Annexe 4. Fluvio-maritime, coupure de presse.

Des marins échoués et sans argent à Montélimar.

Article paru dans l’édition du Monde le 29-11-2006.

Six marins, trois matelots birmans et trois officiers russes, sont bloqués sans ressources devant un quai du Rhône à hauteur de Montélimar (Drôme) depuis le 1er novembre. Leur navire fluvio-maritime, l'Ace-1, battant pavillon de complaisance d'un État des Caraïbes, Saint-Vincent-et-les-Grenadines, a connu une panne totale de moteur tandis qu'il transportait du sel entre la Sardaigne et Châlon-sur-Saône (Saône et Loire). Selon le capitaine russe, Vladimir Sosnovitch, qui s'exprime dans un mauvais anglais, l'armateur, Cardinal Shipping basé à Monaco, "fait tout ce qu'il peut, mais il y a des discussions avec les assurances, c'est long et difficile".

La réparation de l'avarie, "très grave" ne peut être effectuée qu'après un remorquage jusqu'à Port-Saint-Louis-du-Rhône (Bouches-du-Rhône), à l'embouchure du grand fleuve : le port de Montélimar, constitué d'un quai sommaire ne dispose d'aucun équipement.

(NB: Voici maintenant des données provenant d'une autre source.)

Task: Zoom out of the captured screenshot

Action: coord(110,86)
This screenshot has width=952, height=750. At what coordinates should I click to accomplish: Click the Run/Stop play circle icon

L'accident a surtout révélé que les marins, qui ont appelé à leur secours le représentant du syndicat ITF (Fédération internationale des ouvriers du transport), n'étaient pas payés depuis des mois. Selon les calculs d'Yves Reynaud, l'inspecteur ITF basé à Marseille, l'armateur doit "92 000 dollars (70 000 euros) en retards de paiement à son équipage. Les matelots n'étaient payés - quand ils l'étaient - que 300 dollars par mois, alors qu'ils auraient dû en recevoir 1.500. Et les salaires des officiers étaient eux aussi inférieurs à la convention dont ils dépendent". Depuis la panne, les marins ne disposent plus que de 5 euros par jour. Pas question donc de rentrer chez eux, et pas d'autre sortie possible que le ravitaillement au supermarché. Le Seamen's Club de Port-de-Bouc (Bouches-du-Rhône) devrait leur faire parvenir des cartes de téléphone afin qu'ils puissent parler à leurs familles.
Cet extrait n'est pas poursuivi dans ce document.